__What the exercise asks__:
From the listing below, extract each line containing the string "agent".

__Supplied material__:
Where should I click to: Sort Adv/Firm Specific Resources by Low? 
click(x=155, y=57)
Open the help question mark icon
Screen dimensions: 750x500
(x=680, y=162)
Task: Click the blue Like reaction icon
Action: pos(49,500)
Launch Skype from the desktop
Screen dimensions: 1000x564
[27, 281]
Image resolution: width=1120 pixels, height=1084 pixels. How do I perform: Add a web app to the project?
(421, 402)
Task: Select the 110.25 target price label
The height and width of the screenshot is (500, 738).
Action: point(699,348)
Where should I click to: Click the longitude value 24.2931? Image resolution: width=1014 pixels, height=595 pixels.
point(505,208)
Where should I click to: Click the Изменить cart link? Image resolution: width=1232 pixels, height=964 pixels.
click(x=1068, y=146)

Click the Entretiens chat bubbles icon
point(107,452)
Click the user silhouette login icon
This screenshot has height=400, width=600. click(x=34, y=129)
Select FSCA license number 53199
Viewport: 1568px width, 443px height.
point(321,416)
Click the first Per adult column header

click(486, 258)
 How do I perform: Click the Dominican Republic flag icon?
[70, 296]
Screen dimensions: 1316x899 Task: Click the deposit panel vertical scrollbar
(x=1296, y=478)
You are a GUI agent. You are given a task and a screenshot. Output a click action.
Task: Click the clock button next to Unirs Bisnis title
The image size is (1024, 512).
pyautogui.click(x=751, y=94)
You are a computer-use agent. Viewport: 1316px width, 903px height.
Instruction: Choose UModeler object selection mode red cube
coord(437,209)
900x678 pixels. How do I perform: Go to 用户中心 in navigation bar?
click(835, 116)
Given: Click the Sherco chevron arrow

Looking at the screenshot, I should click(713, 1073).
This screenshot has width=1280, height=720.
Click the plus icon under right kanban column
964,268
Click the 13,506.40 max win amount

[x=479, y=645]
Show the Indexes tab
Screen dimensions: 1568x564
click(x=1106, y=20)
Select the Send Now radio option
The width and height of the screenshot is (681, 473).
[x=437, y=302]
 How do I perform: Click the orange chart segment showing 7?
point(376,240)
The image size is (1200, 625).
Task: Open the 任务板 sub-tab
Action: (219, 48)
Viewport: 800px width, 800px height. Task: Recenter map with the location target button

__Reply to the exercise__:
You are a GUI agent. You are given a task and a screenshot. Output a click action.
You are a computer-use agent. Viewport: 1316px width, 903px height.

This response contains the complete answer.